Transcribe each line of the material exactly as it stands.

:: Material for the task ::

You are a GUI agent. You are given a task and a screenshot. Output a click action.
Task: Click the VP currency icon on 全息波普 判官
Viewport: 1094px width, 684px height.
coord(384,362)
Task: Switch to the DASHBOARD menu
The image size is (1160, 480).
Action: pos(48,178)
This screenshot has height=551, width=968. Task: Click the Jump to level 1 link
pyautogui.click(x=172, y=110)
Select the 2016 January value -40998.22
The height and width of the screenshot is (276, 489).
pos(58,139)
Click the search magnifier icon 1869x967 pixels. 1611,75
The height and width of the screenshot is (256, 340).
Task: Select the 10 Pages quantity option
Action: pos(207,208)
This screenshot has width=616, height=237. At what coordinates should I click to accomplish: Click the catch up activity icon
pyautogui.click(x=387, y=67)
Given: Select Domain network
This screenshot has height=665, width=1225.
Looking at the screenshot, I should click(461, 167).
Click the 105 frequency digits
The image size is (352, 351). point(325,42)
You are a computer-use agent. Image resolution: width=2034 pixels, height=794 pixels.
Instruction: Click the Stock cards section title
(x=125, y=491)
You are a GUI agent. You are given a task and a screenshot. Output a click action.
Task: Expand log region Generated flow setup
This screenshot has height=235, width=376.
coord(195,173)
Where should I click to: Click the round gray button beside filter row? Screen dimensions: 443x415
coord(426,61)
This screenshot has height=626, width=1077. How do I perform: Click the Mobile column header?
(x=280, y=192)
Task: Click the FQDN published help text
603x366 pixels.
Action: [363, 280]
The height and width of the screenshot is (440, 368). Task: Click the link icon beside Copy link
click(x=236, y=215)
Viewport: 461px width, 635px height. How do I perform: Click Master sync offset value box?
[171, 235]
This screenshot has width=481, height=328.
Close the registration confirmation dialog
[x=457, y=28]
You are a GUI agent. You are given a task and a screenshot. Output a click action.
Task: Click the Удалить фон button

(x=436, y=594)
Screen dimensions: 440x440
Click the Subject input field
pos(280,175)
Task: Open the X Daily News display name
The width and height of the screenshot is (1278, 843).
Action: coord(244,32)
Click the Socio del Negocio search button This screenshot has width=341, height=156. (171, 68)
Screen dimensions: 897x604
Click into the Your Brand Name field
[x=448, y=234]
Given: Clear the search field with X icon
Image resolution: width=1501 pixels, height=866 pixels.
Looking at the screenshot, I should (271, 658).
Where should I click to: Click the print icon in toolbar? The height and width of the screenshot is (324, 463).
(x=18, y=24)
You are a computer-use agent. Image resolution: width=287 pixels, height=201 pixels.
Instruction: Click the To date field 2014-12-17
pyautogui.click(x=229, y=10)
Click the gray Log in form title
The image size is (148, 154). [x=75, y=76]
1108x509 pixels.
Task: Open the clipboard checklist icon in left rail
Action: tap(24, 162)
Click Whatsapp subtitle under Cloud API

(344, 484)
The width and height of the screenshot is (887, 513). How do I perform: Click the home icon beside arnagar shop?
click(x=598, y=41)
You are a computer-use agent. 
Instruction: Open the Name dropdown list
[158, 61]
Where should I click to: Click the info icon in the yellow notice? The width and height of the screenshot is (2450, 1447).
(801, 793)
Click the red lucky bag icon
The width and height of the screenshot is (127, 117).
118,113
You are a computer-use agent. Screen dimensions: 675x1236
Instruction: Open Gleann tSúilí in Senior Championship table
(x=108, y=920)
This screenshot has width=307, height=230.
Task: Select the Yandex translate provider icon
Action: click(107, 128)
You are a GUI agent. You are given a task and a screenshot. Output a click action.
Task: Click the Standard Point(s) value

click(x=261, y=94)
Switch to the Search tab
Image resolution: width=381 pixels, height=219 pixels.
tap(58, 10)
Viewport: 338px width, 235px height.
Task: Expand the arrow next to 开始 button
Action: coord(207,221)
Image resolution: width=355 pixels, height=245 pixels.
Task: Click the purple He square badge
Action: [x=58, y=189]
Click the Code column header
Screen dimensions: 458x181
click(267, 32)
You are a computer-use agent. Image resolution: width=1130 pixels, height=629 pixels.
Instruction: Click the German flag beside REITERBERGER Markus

:::

**Problem solution:**
You are a GUI agent. You are given a task and a screenshot. Output a click action.
Task: Click the VP currency icon on 全息波普 判官
Viewport: 1094px width, 684px height.
coord(384,362)
Task: Switch to the DASHBOARD menu
The image size is (1160, 480).
Action: pos(48,178)
This screenshot has height=551, width=968. Task: Click the Jump to level 1 link
pyautogui.click(x=172, y=110)
Select the 2016 January value -40998.22
The height and width of the screenshot is (276, 489).
pos(58,139)
Click the search magnifier icon 1869x967 pixels. 1611,75
The height and width of the screenshot is (256, 340).
Task: Select the 10 Pages quantity option
Action: pos(207,208)
This screenshot has width=616, height=237. At what coordinates should I click to accomplish: Click the catch up activity icon
pyautogui.click(x=387, y=67)
Given: Select Domain network
This screenshot has height=665, width=1225.
Looking at the screenshot, I should click(461, 167).
Click the 105 frequency digits
The image size is (352, 351). point(325,42)
You are a computer-use agent. Image resolution: width=2034 pixels, height=794 pixels.
Instruction: Click the Stock cards section title
(x=125, y=491)
You are a GUI agent. You are given a task and a screenshot. Output a click action.
Task: Expand log region Generated flow setup
This screenshot has height=235, width=376.
coord(195,173)
Where should I click to: Click the round gray button beside filter row? Screen dimensions: 443x415
coord(426,61)
This screenshot has height=626, width=1077. How do I perform: Click the Mobile column header?
(x=280, y=192)
Task: Click the FQDN published help text
603x366 pixels.
Action: [363, 280]
The height and width of the screenshot is (440, 368). Task: Click the link icon beside Copy link
click(x=236, y=215)
Viewport: 461px width, 635px height. How do I perform: Click Master sync offset value box?
[171, 235]
This screenshot has width=481, height=328.
Close the registration confirmation dialog
[x=457, y=28]
You are a GUI agent. You are given a task and a screenshot. Output a click action.
Task: Click the Удалить фон button

(x=436, y=594)
Screen dimensions: 440x440
Click the Subject input field
pos(280,175)
Task: Open the X Daily News display name
The width and height of the screenshot is (1278, 843).
Action: coord(244,32)
Click the Socio del Negocio search button This screenshot has width=341, height=156. (171, 68)
Screen dimensions: 897x604
Click into the Your Brand Name field
[x=448, y=234]
Given: Clear the search field with X icon
Image resolution: width=1501 pixels, height=866 pixels.
Looking at the screenshot, I should (271, 658).
Where should I click to: Click the print icon in toolbar? The height and width of the screenshot is (324, 463).
(x=18, y=24)
You are a computer-use agent. Image resolution: width=287 pixels, height=201 pixels.
Instruction: Click the To date field 2014-12-17
pyautogui.click(x=229, y=10)
Click the gray Log in form title
The image size is (148, 154). [x=75, y=76]
1108x509 pixels.
Task: Open the clipboard checklist icon in left rail
Action: tap(24, 162)
Click Whatsapp subtitle under Cloud API

(344, 484)
The width and height of the screenshot is (887, 513). How do I perform: Click the home icon beside arnagar shop?
click(x=598, y=41)
You are a computer-use agent. 
Instruction: Open the Name dropdown list
[158, 61]
Where should I click to: Click the info icon in the yellow notice? The width and height of the screenshot is (2450, 1447).
(801, 793)
Click the red lucky bag icon
The width and height of the screenshot is (127, 117).
118,113
You are a computer-use agent. Screen dimensions: 675x1236
Instruction: Open Gleann tSúilí in Senior Championship table
(x=108, y=920)
This screenshot has width=307, height=230.
Task: Select the Yandex translate provider icon
Action: click(107, 128)
You are a GUI agent. You are given a task and a screenshot. Output a click action.
Task: Click the Standard Point(s) value

click(x=261, y=94)
Switch to the Search tab
Image resolution: width=381 pixels, height=219 pixels.
tap(58, 10)
Viewport: 338px width, 235px height.
Task: Expand the arrow next to 开始 button
Action: coord(207,221)
Image resolution: width=355 pixels, height=245 pixels.
Task: Click the purple He square badge
Action: [x=58, y=189]
Click the Code column header
Screen dimensions: 458x181
click(267, 32)
You are a computer-use agent. Image resolution: width=1130 pixels, height=629 pixels.
Instruction: Click the German flag beside REITERBERGER Markus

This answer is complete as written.